God is becoming increasingly unpopular these days. Perhaps even more unpopular in our increasingly secularist world are individuals who openly practice their faith in him.
The Merriam-Webster Dictionary defines secularism as the indifference to or rejection of religion and religious considerations. Particularly sinister, secularism not only denies the existence of God; it denies the existence of the adversary and calls anyone who would say otherwise primitive. This rationale paves the way for hostility as we substitute academic policy for outdated morality.
In Washington, D.C., recently, I attended a lunchtime lecture that featured William Atkin, who serves as legal counsel for international affairs for The Church of Jesus Christ of Latter-day Saints. His key message was that while the adversary utilizes secularism as an intimidation tactic to censor religious liberty, people of faith have the right and responsibility to worship and declare their beliefs publicly.
Just this past week, we’ve seen examples of secularism leading to religious censorship.
Mayor Michael Bloomberg wouldn’t allow clergy to participate in the Sept. 11 memorial because “there is a separation of church and state in our Constitution; a lot of people don’t want to participate in a ceremony where there is other people’s religion.”
In Niagara County, a new atheist billboard campaign sponsored by the Center for Inquiry is popping up. The group's mission “is to foster a secular society” based on a “humanist perspective” and hope its positions will be spread with messages such as “You don't need God — to hope, to care, to love, or to live."
“What the secularists are increasingly demanding, in their disingenuous way, is that religious people, when they act politically, act only on secularist grounds,” wrote former National Review journalist M.J. Sobran. “A religious conviction is now a second-class conviction, expected to step deferentially to the back of the secular bus, and not to get uppity about it."
In the face of subtle and persistent censorship, how can a person of faith freely exercise his religious liberties? A common thread in all mainstream religion is the belief in a supreme being. Followers humbly rely on his help and seek his inspiration in times of distress and uncertainty. This fact alone allows people of faith to stand together, especially as their right to worship comes under attack.
Slowly, immoral behaviors that traditionally have been rejected by society are assigned new vocabulary and protected by public policy. No longer is abortion immoral; it is now a choice. We are expected to be tolerant of sexual immorality and celebrate its many forms of diversity. Reaping the fruit of another’s labor is receiving our fair share. In a calculated way, these loaded terms hamper religious freedoms.
“The dangers we face are not in religion and faith, but in the caricature and demonization of the other, from both sides,” Elder Neal A. Maxwell said in a 1978 BYU devotional. “The secular church will do what it can to reduce the influence of those who still worry over standards such as those in the Ten Commandments.”

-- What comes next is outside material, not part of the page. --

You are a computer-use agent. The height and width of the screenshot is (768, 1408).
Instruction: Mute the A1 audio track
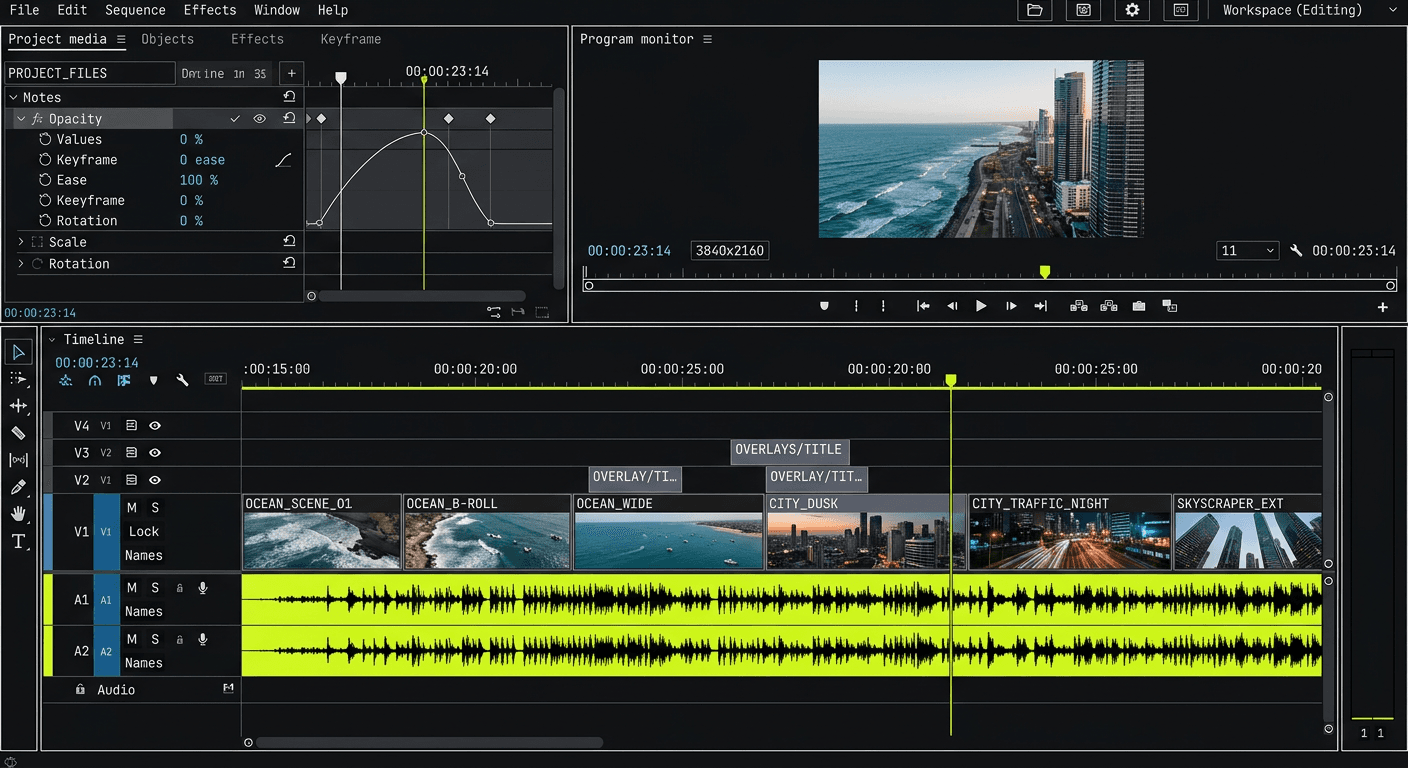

In an effort to avoid the negative results that come from intimidating attacks, sanctions and mockery, secularism expects the religious population will eventually yield to self-censorship in order to avoid conflict. Knowing this, it is imperative for people of faith to not shrink away from their beliefs.
People of faith have a responsibility to their children, to their neighbors and to their God to proactively assert righteous principles both in political discourse and participating in their communities. The division caused by debating doctrinal differences is long past now that the adversary is coordinating efforts to mitigate the positive influence of a person with faith. Our responsibility is to make a stand using gentle, loving, wise and thoughtful words. We need not go down the path of hatred, but instead it is our pleasure to travel a high road of solidarity.